Udaan was a good example of strong performances lifting weak scripting and cliched plot. After being expelled from school for watching Kanti Shah's Angoor on the sly (if there's any further proof of the degeneration of the education system, I don't know what it is. In my time, children who watched the equivalent of Kanti Shah's Angoor were immediately made Overall Prefect of the school, mighty personages that even the school principal had to report to), Rohan returns to Jamshedpur to an autocratic father that he has no pleasant memories of. The father (played brilliantly by TV wallflower Rohit Roy) straight away decides to make a man out of the wimpy and sensitive Rohan. He (justifiably) mocks Rohan's poetry (which truth be told is really fucking awful)and his ambitions to be a writer, and insists he become an engineer. The film goes through the motions of Rohan making weak stabs at rebellion by smoking, drinking and hanging out with the finest louts Jamshedpur has on offer (all of whom speak Bombay Hindi and who generally drag the film down with their leaden performances). One of the most effective scenes in the film is one in which Rohan discovers his father actually approves of him smoking because its a manly thing to do and forces his son to smoke. The sheer joylessness of smoking under duress and having one of his escapes in life so brutally vitiated is captured quite brilliantly. Finally, Rohan decides to stick it to dad and stand up for himself and his perpetually terrorised six year old brother.

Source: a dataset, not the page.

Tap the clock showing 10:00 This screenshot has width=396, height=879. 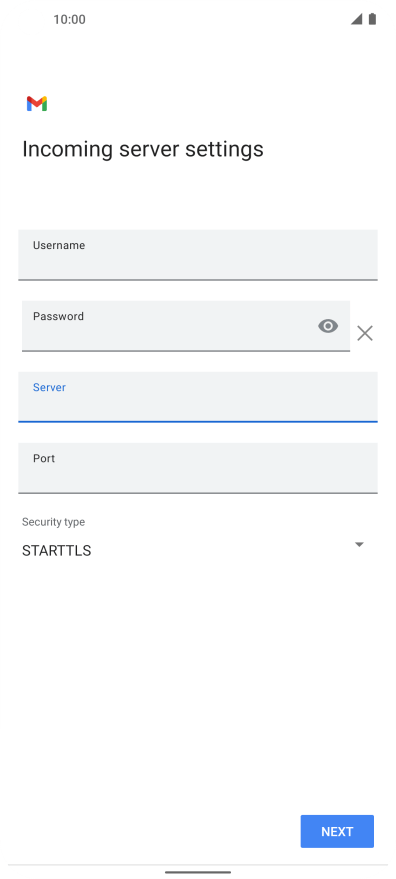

I liked this movie mostly because of it could have fucked up in so many ways but didn't. Apart from the overlong running duration (literally! A lot of footage is chewed up by Rohan and his dad jogging around Jamshedpur), I didn't have too many problems with the film. For instance, there's no great redemptive arc for the father - he's a selfish, loutish asshole who is, if possible, even more of a selfish, loutish asshole when he's trying not to be one.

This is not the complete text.